--- Start Text block ---

SAB 118 summarizes a three-step process to be applied at each reporting period to account for and qualitatively disclose: (1) the effects of the change in tax law for which accounting is complete; (2) provisional amounts (or adjustments to provisional amounts) for the effects of the tax law where accounting is not complete, but that a reasonable estimate has been determined; and (3) a reasonable estimate cannot yet be made and therefore taxes are reflected in accordance with the law prior to the enactment of the TCJA.
ASC Topic 740, Income Taxes (ASC 740) requires the tax effects of changes in tax laws must be recognized in the period in which the law is enacted, or December 22, 2017 for the TCJA. ASC 740 also requires deferred tax assets and liabilities to be measured at the enacted tax rate expected to apply when temporary differences are to be realized or settled. Thus, at the date of enactment, the Company’s deferred taxes were re-measured utilizing the new federal income tax rate of 21% which resulted in a $20.1 million decrease to the Company’s deferred tax assets which was completely offset by a change in the Company’s valuation allowance. The re-measurement calculation is provisional as the Company continues to evaluate the provisions of the Tax Reform.
The TCJA includes a one-time mandatory repatriation transition tax on the net accumulated earnings and profits of a U.S. taxpayer’s foreign subsidiaries. The Company has performed an estimated earnings and profits analysis. The current estimate of the transition tax results in no income inclusion to the Company. To the extent that a refinement is made that materially changes the estimate calculation, the inclusion should be fully offset by tax losses incurred by the Company. There should be no income tax effect in the current period. The calculation of earnings and profits is provisional and further time is needed for detailed refinement.
Other significant provisions that are not yet effective but may impact income taxes in future years include: an exemption from U.S. tax on dividends of future foreign earnings, limitation on the current deductibility of net interest expense in excess of 30% of adjusted taxable income, a limitation of net operating losses generated after fiscal 2018 to 80% of annual income, an incremental tax (base erosion anti-abuse tax or “BEAT”) on excessive amounts paid to foreign related parties, and a minimum tax on certain foreign earnings in excess of 10% of the foreign subsidiaries tangible assets (i.e., global intangible low-taxed income or “GILTI”). Because of the complexity of the new provisions, the Company is continuing to evaluate how the provisions will be accounted for under the U.S. generally accepted accounting principles wherein companies are allowed to make an accounting policy election of either (i) account for GILTI as a component of tax expense in the period in which the Company is subject to the rules (the “period cost method”), or (ii) account for GILTI in the Company’s measurement of

F-20


deferred taxes (the “deferred method”). Currently, the Company has not elected a method and will only do so after its completion of the analysis of the GILTI provisions and its election method will depend, in part, on analyzing its global income to determine whether the Company expects to have future U.S. inclusions in its taxable income related to GILTI and, if so, the impact that is expected.

--- End Text block ---
--- Start Data shown ---

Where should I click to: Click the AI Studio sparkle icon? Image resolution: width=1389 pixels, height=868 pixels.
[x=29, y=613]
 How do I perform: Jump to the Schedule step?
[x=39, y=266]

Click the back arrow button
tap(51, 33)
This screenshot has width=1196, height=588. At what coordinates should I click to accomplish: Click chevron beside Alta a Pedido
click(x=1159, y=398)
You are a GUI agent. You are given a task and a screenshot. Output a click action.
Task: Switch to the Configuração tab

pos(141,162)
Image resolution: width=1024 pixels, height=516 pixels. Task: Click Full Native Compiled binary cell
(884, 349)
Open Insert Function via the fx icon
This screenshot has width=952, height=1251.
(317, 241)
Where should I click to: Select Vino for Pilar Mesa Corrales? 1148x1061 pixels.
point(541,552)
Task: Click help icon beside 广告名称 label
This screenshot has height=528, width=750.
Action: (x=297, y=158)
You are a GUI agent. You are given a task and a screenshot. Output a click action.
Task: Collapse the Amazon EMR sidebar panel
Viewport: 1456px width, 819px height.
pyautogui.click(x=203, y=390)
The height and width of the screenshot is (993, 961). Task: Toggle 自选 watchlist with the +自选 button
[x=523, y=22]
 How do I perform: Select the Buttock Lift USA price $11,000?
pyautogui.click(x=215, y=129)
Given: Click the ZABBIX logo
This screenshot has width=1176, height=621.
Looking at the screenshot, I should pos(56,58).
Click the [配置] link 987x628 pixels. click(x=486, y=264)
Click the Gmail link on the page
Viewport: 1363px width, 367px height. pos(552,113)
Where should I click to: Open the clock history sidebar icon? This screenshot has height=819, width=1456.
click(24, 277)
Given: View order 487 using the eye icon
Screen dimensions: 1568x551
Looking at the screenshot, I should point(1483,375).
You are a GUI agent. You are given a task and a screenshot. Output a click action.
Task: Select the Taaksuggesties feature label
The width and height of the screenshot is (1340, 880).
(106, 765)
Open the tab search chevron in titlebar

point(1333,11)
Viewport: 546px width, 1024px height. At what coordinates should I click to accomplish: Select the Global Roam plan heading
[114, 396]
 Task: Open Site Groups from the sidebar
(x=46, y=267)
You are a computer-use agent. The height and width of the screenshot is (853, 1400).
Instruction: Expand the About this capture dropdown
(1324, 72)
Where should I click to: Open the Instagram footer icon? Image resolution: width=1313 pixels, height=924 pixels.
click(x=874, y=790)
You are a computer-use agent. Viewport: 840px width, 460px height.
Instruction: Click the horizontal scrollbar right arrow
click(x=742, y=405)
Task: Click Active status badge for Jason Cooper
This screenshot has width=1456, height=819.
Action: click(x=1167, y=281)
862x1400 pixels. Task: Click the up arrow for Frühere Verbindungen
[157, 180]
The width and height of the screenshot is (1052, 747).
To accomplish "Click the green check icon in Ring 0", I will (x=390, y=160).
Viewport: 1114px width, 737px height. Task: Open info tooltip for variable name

--- End Data shown ---

Instruction 1 - Based on the tax reform passage, say whether each statement agrees with it, answering yes or no and quoting the deciding words. (a) Re-measuring the deferred taxes at the 21% rate reduced the Company's deferred tax assets by $20.1 million. (b) The Company has chosen the period cost method for GILTI. (c) The current estimate of the transition tax results in an income inclusion to the Company.
Instruction 2 - List every provision that the tax reform passage names as not yet effective but possibly affecting income taxes in future years.
Instruction 3 - Reproduce everything in the tax reform passage from "The TCJA includes" down to "for detailed refinement.".

Answer 1 -
(a) Yes: "resulted in a $20.1 million decrease to the Company’s deferred tax assets"
(b) No: "Currently, the Company has not elected a method"
(c) No: "The current estimate of the transition tax results in no income inclusion to the Company."

Answer 2 -
- an exemption from U.S. tax on dividends of future foreign earnings
- limitation on the current deductibility of net interest expense in excess of 30% of adjusted taxable income
- a limitation of net operating losses generated after fiscal 2018 to 80% of annual income
- an incremental tax (base erosion anti-abuse tax or “BEAT”) on excessive amounts paid to foreign related parties
- a minimum tax on certain foreign earnings in excess of 10% of the foreign subsidiaries tangible assets (i.e., global intangible low-taxed income or “GILTI”)

Answer 3 -
The TCJA includes a one-time mandatory repatriation transition tax on the net accumulated earnings and profits of a U.S. taxpayer’s foreign subsidiaries. The Company has performed an estimated earnings and profits analysis. The current estimate of the transition tax results in no income inclusion to the Company. To the extent that a refinement is made that materially changes the estimate calculation, the inclusion should be fully offset by tax losses incurred by the Company. There should be no income tax effect in the current period. The calculation of earnings and profits is provisional and further time is needed for detailed refinement.